こだわりのノックバット

 また松本氏は、新たなバット素材にも着目している。

 ダケカンバは、シラカバなどに近縁の広葉樹だが、成長が速い。バット素材にも適した木材だが、北海道ではダケカンバは「パルプ、チップ材」として扱われている。

 松本氏は北海道大学の加藤博之准教授らとともに、間伐されたダケカンバを素材としたバットを開発し、高校野球やアマチュア野球などに持ち込み、選手に「使用感」を聞くテストマーケティングを行っている。

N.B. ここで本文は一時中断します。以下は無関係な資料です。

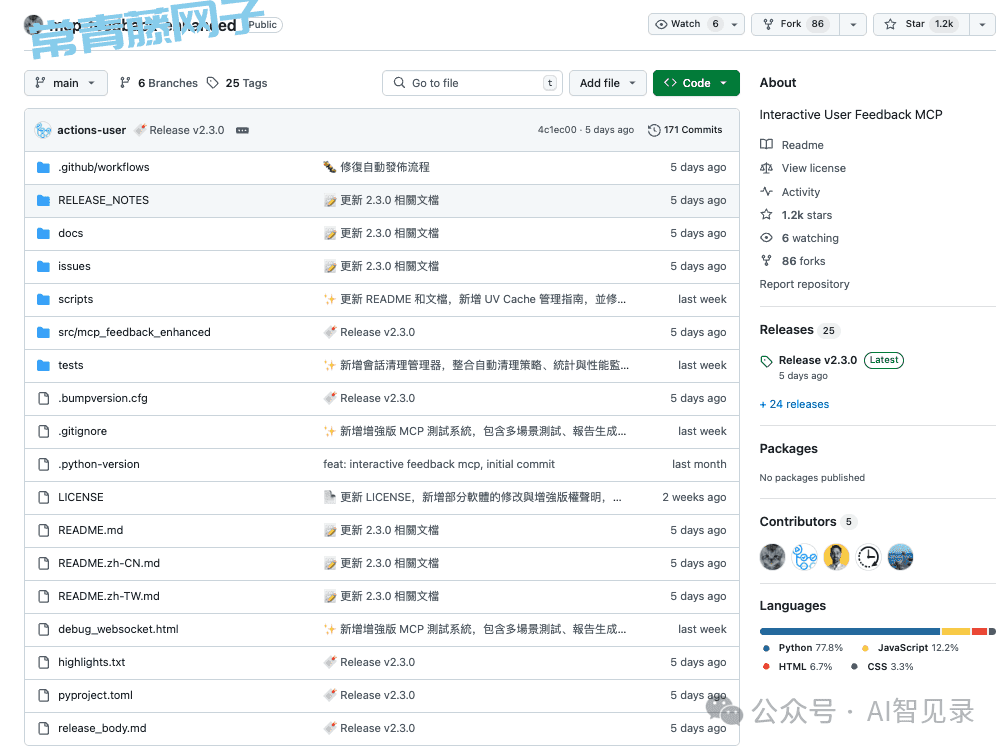The width and height of the screenshot is (1006, 751).
Task: Click the Activity pulse icon
Action: click(x=767, y=192)
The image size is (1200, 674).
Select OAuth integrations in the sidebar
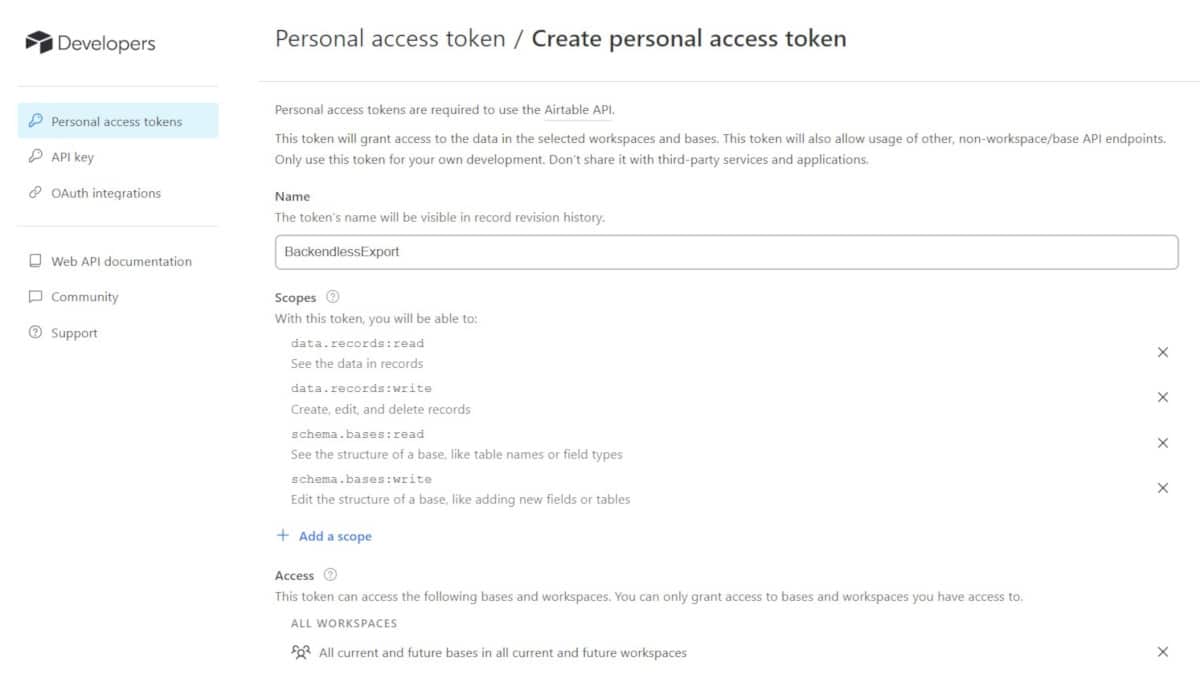[x=106, y=193]
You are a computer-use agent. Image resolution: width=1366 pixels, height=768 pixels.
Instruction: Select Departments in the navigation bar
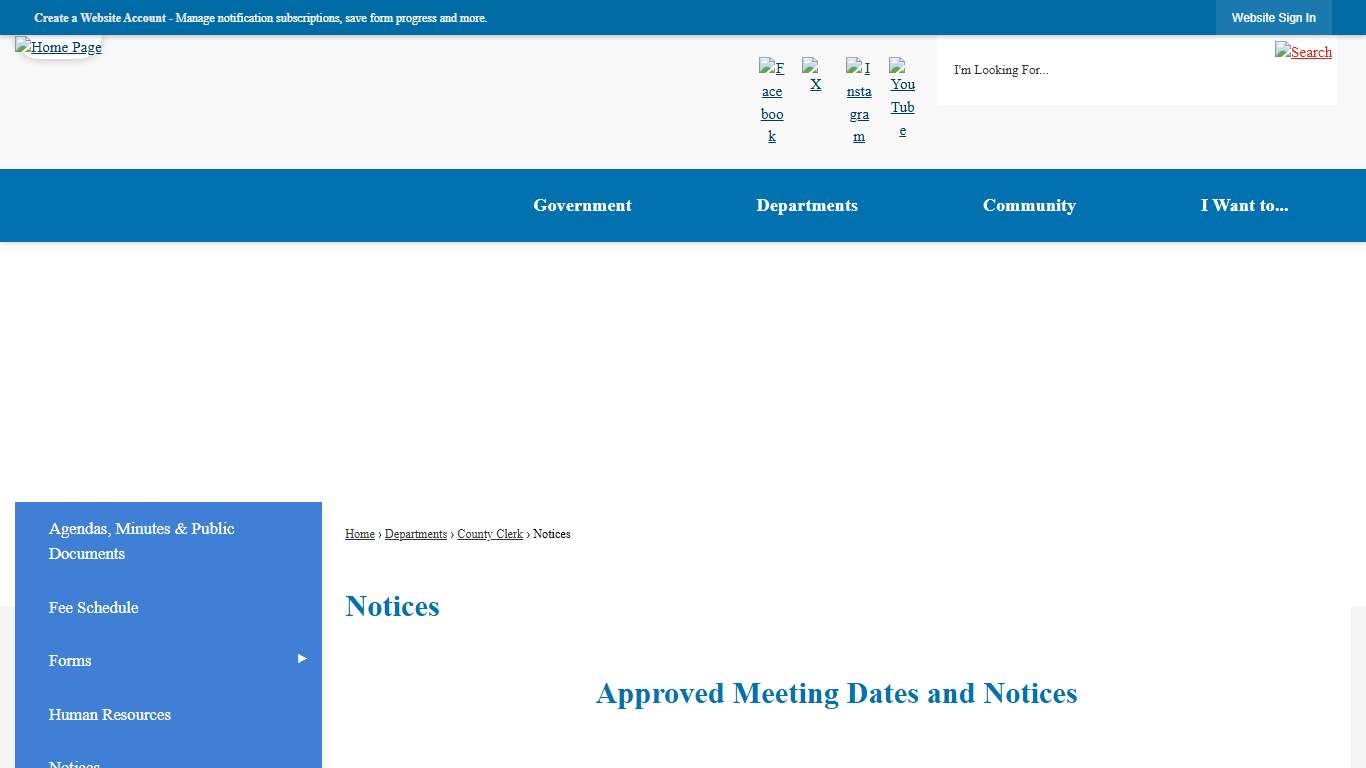[807, 205]
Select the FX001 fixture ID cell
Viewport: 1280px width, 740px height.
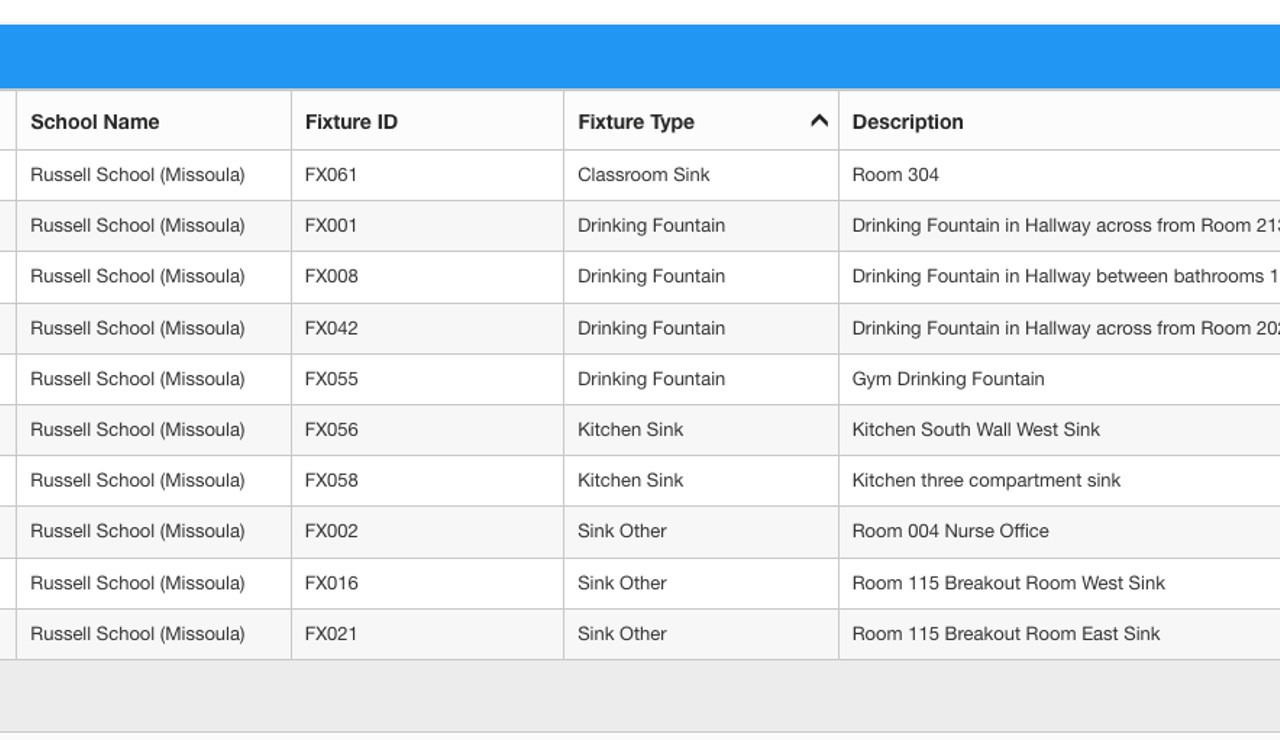point(331,226)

「木製バットの場合『折れる』ことがネックですが、ダケカンバは粘りがあって折れにくく、素材としては優秀です。でも、間伐材の利用と言っても、いろいろな制約があり、安定した生産量を維持できるかどうか、簡単ではありません。また量的にダケカンバだけでうちのビジネスが成り立つわけではありません。ただ、自然環境を維持するプロジェクトに参加することは有意義ですし、一つの可能性として追求したいですね」

 もう一つ、バット職人として松本氏が情熱を燃やしているのは「ノックバット」だ。練習や試合前などに、コーチなどノッカーが野手にゴロやフライを打つためのバットだ。内野用と外野用に分かれ、それぞれフライやゴロを打ちやすい形状になっている。

 熟練のノッカーは、ただボールを打っているだけでなく、ゴロなら地を這うような猛ゴロ、当たり損ねのゴロ、ショートバウンドなどを打ち分ける。フライでも途中でお辞儀するフライ、反対に途中から伸びる当たりなどを打ち分ける。

「僕はノックバットのデザインをずっと考えてきたんです。ノッカーが打ちたいと思っているようなフライ、ゴロを自在に打てるようなノックバットを作りたい。だからコーチの方々とずっと情報交換をしてきました」

 普通のバットは、一つの木材から削り出して作るが、ノックバットは異なる素材を貼り合わせて、そこから削り出していく。まさに「裏方の道具」ではあるが、ノックバットにも奥深いこだわりの世界があるのだ。この分野もOEM生産を行っているが、同時に海外にも顧客があり、一定の評価を得ている。